> **Task to complete**
Please copy, exactly as they appear below, the lines from the one containing "Edit the Maximum session duration" through the one containing "This screenshot has width=1400, height=952.".

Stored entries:
☆ ☆ ☆ ☆ ☆

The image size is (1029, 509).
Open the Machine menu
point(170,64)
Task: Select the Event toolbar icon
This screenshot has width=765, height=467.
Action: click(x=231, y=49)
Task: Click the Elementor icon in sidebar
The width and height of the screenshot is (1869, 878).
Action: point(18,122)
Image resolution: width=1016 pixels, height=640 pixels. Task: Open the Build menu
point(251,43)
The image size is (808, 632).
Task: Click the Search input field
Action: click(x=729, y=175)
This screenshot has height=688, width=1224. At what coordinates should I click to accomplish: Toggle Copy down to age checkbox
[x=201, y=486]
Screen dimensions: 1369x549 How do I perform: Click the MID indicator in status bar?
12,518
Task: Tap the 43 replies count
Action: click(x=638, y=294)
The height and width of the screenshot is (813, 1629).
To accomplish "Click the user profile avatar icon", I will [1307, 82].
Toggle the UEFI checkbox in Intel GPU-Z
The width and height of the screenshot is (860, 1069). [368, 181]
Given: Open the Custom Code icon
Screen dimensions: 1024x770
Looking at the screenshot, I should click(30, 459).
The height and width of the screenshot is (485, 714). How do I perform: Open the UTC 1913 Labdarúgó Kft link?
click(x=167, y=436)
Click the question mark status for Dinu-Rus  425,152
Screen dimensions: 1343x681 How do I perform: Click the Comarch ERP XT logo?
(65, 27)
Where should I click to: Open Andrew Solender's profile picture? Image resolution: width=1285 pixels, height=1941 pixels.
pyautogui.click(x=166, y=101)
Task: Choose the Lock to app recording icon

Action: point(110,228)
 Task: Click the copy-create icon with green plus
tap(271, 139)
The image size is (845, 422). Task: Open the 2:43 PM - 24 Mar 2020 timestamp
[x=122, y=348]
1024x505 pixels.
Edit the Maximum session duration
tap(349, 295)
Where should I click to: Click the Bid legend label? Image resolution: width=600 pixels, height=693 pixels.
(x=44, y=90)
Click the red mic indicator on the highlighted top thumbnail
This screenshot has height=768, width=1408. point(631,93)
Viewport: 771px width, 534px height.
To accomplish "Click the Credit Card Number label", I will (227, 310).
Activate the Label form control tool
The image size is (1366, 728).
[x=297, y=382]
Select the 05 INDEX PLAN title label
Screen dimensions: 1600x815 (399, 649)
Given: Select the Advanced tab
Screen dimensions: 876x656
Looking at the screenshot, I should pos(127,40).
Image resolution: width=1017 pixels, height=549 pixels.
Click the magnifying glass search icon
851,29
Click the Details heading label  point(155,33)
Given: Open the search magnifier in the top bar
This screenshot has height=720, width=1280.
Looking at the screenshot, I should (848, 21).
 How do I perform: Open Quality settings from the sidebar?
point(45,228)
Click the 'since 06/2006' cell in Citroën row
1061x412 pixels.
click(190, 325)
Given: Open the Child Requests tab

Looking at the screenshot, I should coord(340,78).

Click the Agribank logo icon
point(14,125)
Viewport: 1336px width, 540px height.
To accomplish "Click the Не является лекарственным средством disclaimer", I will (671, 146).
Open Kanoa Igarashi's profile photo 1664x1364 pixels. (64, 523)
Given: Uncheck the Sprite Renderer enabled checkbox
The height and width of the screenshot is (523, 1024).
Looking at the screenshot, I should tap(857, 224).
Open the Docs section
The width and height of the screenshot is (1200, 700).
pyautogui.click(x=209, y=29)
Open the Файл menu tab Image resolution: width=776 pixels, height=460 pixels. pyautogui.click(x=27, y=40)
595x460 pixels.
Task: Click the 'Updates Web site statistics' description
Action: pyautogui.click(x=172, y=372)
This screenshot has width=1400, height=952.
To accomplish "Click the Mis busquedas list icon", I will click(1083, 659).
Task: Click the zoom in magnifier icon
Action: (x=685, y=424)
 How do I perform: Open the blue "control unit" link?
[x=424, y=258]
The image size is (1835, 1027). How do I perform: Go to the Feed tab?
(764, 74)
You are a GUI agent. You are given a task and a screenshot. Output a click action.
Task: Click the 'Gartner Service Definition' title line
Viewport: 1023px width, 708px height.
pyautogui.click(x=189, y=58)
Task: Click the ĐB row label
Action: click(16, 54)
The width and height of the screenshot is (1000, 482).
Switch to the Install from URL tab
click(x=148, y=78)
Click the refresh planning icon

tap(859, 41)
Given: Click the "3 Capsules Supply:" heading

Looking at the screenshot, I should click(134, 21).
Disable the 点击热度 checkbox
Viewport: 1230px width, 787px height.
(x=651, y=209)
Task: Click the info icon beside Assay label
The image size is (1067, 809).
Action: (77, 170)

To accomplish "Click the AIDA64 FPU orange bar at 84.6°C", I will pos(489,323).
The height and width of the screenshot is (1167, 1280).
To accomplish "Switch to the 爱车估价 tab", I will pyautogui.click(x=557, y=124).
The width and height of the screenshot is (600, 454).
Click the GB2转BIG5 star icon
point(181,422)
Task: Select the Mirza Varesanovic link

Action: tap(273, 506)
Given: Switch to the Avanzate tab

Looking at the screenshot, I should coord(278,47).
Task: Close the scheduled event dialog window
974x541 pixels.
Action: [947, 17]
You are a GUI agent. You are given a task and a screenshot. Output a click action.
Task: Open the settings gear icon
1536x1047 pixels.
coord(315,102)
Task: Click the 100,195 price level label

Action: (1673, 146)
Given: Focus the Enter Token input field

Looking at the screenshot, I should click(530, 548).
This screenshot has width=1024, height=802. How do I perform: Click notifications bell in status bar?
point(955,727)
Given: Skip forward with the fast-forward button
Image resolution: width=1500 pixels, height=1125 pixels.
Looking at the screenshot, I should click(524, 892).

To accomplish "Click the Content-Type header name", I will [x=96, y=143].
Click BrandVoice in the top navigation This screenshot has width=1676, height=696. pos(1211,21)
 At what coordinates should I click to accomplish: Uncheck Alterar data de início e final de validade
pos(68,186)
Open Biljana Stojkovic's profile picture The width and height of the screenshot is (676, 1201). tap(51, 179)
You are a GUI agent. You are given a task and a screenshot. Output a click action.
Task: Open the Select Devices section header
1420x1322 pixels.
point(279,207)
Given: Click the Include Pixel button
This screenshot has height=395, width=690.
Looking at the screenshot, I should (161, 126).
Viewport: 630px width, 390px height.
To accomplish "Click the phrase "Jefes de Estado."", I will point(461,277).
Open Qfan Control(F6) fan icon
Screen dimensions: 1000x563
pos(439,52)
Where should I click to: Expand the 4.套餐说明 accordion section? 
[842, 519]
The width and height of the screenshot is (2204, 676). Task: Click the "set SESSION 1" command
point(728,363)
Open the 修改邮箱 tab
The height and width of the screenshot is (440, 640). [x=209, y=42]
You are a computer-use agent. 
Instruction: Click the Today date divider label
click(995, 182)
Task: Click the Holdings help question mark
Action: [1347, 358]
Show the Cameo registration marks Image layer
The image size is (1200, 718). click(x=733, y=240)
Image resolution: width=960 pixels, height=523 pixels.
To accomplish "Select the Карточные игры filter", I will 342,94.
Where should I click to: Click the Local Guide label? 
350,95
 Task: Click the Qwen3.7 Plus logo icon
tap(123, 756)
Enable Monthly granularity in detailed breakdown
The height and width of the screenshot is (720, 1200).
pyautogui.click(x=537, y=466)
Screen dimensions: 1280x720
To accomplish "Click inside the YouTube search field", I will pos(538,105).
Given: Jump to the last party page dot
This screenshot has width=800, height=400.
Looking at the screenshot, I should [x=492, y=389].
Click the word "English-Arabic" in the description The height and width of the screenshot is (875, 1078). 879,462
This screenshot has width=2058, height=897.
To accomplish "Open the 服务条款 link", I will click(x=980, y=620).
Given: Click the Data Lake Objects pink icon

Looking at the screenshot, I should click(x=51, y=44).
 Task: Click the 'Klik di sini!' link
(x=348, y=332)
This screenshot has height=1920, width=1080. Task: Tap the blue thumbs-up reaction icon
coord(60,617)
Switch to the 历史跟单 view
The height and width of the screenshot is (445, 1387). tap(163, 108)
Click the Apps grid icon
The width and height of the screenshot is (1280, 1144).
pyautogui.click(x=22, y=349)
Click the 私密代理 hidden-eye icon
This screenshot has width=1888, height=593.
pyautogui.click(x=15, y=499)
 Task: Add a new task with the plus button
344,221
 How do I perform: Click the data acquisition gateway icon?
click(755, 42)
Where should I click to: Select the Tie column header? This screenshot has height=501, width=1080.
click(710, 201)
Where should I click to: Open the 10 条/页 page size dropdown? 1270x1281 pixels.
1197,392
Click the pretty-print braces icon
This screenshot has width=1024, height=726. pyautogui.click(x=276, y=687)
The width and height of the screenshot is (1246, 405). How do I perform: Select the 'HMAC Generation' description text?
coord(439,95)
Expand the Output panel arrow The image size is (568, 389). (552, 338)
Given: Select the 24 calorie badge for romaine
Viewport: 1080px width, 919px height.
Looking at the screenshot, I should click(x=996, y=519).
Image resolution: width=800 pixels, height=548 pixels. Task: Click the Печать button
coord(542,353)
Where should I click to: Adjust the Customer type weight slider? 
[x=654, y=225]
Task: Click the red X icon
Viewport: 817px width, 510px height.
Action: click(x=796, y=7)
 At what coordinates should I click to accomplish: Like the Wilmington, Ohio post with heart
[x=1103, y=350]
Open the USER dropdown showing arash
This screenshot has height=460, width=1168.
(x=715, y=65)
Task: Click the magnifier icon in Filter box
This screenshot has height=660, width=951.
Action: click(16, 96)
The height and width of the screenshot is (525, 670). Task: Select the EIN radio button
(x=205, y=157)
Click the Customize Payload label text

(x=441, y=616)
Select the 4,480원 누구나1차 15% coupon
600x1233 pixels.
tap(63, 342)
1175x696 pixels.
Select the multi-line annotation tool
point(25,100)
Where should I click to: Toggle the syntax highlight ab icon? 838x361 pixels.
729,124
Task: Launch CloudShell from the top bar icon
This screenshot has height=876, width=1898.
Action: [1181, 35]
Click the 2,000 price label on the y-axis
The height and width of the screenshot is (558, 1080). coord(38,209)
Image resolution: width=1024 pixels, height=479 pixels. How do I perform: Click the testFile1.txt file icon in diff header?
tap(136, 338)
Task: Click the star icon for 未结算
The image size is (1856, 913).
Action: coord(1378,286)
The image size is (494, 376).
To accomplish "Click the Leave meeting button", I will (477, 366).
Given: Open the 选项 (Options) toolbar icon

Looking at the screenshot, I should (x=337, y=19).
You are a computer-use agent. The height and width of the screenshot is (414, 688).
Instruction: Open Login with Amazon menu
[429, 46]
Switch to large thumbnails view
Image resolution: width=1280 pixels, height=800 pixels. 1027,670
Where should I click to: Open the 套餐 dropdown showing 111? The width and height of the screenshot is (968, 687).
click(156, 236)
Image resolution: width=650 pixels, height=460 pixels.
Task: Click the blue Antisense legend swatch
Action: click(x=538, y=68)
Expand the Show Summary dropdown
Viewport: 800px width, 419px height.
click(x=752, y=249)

☆ ☆ ☆ ☆ ☆

> **Output of the exercise**
Edit the Maximum session duration
tap(349, 295)
Where should I click to: Click the Bid legend label? Image resolution: width=600 pixels, height=693 pixels.
(x=44, y=90)
Click the red mic indicator on the highlighted top thumbnail
This screenshot has height=768, width=1408. point(631,93)
Viewport: 771px width, 534px height.
To accomplish "Click the Credit Card Number label", I will (227, 310).
Activate the Label form control tool
The image size is (1366, 728).
[x=297, y=382]
Select the 05 INDEX PLAN title label
Screen dimensions: 1600x815 (399, 649)
Given: Select the Advanced tab
Screen dimensions: 876x656
Looking at the screenshot, I should pos(127,40).
Image resolution: width=1017 pixels, height=549 pixels.
Click the magnifying glass search icon
851,29
Click the Details heading label  point(155,33)
Given: Open the search magnifier in the top bar
This screenshot has height=720, width=1280.
Looking at the screenshot, I should (848, 21).
 How do I perform: Open Quality settings from the sidebar?
point(45,228)
Click the 'since 06/2006' cell in Citroën row
1061x412 pixels.
click(190, 325)
Given: Open the Child Requests tab

Looking at the screenshot, I should coord(340,78).

Click the Agribank logo icon
point(14,125)
Viewport: 1336px width, 540px height.
To accomplish "Click the Не является лекарственным средством disclaimer", I will (671, 146).
Open Kanoa Igarashi's profile photo 1664x1364 pixels. (64, 523)
Given: Uncheck the Sprite Renderer enabled checkbox
The height and width of the screenshot is (523, 1024).
Looking at the screenshot, I should tap(857, 224).
Open the Docs section
The width and height of the screenshot is (1200, 700).
pyautogui.click(x=209, y=29)
Open the Файл menu tab Image resolution: width=776 pixels, height=460 pixels. pyautogui.click(x=27, y=40)
595x460 pixels.
Task: Click the 'Updates Web site statistics' description
Action: pyautogui.click(x=172, y=372)
This screenshot has width=1400, height=952.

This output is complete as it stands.